29. The affidavit of Christopher Gray of 28 January 2021 refers to “Gray Property Holdings Pty Limited” invoices, but this appears to be a mistake, as only the name “Gray Property Holdings” and an ABN (not an ACN) is on the invoices.

  1. A misdescription does not prevent a contract being formed with the misdescribed legal person, whether a natural person or a company. [30] The contract is to be construed by reference to the surrounding circumstances and known facts, according to the rules of construction identified earlier. Whether a misnomer will be corrected on construction depends on whether the mistake is obvious. [31]

    30. F. Goldsmith (Sicklesmere) Ltd. v. Baxter (1970) 1 Ch 85.

    31. New South Wales Land and Housing Corporation v Australia and New Zealand Banking Group Limited [2015] NSWSC 176 at [49].

  2. Evidence of surrounding circumstances is admissible to identify persons or things referred to or misdescribed in the written contract. [32] Even subsequent communications may be used as an admission of a subsisting contract, where an issue concerns whether a particular person was a party to that contract. [33]

    32. Giliberto v Kenny (1983) 48 ALR 620 at 623; Prenn v Simmonds [1971] 1 WLR 1381 at 1383–1384; FloMin Inc v Australian Raw Materials Corp Pty Ltd [2011] NSWSC 585 at [28] per Einstein J; Re Anglican Development Fund Diocese of Bathurst (2015) 336 ALR 372 at [192] per Hammerschalg J.

    33. Tomko v Palasty [2007] NSWCA 258 at [63]–[68].

  1. Here Charas Constructions was alone named as the builder on the contractual documents; it paid the various instalments of the Introduction Fees for both the Tamarama Project and Clovelly Project from its own bank account; it was the builder on each project; and in all correspondence acted as if it were the party bound under the agreements with Go For Your Life.

  2. The error in the initial ACN is insignificant. If there were other companies bearing the name, Charas Constructions, the difference could be important. But that was not the case. During the relevant period, Mr Charalambous conducted his business through Charas Constructions. The ACN on the 2013 Services Agreement is plainly an error, in part because Charas Constructions was not then incorporated and had no ACN. On the Clovelly agreement, the Australian Business Number (ABN) listed corresponded with the defendant’s ACN. [34] Even if there were a different company named Charas Constructions in 2013 (but not in 2015), having an ACN ending in 515, [35] it is immaterial, since such a company was not connected to the transaction culminating with the Confirmation of Introduction in 2015.

    34. Exhibit 1, p 2; CB 581.

    35. See Exhibit B; CB 231, 232.

  3. The incorrect ACN included in the contractual documents referred to a non-existent entity in the case of the ACN ending 492. [36] Other ACNs appearing in correspondence were not established to exist at the time the two projects were entered or undertaken, such as in the case of the ACN ending 515. [37] There was no other company linked to the contract that could reasonably have been thought to be a contracting party.

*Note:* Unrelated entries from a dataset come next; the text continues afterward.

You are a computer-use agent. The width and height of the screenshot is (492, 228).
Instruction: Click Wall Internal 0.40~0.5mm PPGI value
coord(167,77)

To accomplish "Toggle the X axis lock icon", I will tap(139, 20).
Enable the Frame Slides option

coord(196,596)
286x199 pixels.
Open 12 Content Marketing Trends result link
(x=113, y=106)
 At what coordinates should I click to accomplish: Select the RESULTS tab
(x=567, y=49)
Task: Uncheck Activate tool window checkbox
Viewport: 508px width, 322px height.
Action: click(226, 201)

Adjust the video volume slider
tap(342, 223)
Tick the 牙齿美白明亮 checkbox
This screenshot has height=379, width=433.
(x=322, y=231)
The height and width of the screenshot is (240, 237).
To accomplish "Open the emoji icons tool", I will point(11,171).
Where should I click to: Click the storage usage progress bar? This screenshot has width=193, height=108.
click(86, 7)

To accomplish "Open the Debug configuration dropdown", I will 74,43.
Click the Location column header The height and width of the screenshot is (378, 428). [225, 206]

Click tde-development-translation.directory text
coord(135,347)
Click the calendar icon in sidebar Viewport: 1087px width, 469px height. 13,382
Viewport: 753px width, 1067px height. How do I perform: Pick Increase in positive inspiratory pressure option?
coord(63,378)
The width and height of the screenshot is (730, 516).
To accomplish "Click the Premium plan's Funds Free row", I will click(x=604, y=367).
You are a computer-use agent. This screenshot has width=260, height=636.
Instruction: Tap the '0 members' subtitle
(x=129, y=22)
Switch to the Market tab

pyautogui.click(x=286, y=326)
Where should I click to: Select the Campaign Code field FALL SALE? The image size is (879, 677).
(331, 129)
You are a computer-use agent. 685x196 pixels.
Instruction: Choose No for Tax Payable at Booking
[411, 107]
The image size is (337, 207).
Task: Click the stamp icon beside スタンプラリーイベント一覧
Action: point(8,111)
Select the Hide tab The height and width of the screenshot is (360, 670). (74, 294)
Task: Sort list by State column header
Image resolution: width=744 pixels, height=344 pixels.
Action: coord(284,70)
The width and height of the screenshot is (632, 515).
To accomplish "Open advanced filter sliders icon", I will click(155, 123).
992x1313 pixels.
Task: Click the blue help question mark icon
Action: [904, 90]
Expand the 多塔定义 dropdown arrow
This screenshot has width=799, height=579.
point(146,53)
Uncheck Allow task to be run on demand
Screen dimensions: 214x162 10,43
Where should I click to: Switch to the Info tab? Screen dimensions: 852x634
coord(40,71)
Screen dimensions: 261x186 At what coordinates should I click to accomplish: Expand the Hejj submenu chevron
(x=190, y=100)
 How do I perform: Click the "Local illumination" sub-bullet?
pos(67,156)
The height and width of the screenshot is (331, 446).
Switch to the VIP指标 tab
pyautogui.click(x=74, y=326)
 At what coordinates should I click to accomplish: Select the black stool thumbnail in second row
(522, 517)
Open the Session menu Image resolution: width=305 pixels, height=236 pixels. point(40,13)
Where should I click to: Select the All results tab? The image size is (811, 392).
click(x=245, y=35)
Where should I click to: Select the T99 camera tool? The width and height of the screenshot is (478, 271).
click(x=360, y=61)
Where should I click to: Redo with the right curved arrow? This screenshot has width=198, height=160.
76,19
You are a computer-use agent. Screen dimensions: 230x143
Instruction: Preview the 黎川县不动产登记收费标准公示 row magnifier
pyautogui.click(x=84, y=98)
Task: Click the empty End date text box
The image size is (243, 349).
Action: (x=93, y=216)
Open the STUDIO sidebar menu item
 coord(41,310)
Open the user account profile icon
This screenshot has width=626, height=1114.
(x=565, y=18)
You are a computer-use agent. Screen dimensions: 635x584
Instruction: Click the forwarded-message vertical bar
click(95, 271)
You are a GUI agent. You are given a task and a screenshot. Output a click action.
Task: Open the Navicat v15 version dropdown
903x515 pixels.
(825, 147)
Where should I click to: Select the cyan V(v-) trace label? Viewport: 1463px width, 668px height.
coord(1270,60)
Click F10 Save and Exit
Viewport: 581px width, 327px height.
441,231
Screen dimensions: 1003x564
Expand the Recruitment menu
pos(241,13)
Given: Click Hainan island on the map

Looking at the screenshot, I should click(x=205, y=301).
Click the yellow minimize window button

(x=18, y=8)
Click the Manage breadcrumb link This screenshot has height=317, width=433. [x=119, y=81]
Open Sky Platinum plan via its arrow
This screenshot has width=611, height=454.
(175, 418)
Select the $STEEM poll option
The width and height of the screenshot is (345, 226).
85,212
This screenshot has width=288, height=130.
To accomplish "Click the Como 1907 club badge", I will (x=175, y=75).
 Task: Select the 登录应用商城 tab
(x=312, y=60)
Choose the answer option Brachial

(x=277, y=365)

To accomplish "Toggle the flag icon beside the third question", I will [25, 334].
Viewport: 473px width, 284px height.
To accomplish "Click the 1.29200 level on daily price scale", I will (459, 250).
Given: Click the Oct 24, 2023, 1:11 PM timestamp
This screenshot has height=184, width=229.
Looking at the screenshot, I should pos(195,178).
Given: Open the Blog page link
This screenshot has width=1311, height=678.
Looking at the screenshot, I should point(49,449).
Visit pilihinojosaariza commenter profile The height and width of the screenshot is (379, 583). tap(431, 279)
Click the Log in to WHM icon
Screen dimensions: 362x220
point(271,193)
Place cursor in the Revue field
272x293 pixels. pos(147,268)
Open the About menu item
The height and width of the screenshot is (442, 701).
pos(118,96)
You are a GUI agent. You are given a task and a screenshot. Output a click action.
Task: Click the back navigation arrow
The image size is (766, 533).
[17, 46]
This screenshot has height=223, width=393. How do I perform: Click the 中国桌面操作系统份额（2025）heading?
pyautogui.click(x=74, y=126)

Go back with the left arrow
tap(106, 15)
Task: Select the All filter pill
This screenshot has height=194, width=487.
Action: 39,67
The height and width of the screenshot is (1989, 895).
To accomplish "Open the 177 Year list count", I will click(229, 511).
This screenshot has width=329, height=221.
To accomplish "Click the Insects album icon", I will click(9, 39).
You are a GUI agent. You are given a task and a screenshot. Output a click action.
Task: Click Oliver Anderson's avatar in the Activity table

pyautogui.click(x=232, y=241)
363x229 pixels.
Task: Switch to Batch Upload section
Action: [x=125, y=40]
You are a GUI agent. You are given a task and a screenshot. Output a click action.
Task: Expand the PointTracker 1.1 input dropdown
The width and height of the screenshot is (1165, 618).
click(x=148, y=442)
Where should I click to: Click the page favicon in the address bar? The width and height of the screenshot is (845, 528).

    36. Exhibit 1, CB 736, 738.

    37. See Exhibit B; CB 231.

  4. As to the implied reference that Charas Constructions was the trustee of Charas Trust, the argument remained under-developed. The existence of a Charas Trust, or who or what was its trustee, was not established. Mr Charalambous had the presumed knowledge about the trust, it being referred to in his correspondence, and he gave no evidence on these matters, or explanation for the absence of evidence. In accordance with Jones v Dunkel, I would draw no inference on that point in his favour.

  5. Each of the errors is derived from apparent errors in Mr Charalambous’ correspondence. [38] None of these errors disturb the plain text in the contractual documents that Charas Constructions was the contracting party.

    38. See Exhibit 1, CB 599, 602-603.

  6. For these reasons, there is no substance to the argument based upon uncertainty.

Payment schedule

  1. Clause 12 of the Conditions of Introduction referred to an obligation on Charas Constructions to pay Go For Your Life the Introduction Fee inclusive of GST “by electronic funds transfer in accordance with the payment schedule included in the tax invoice”. [39]

    39. Exhibit A; CB 140, 144.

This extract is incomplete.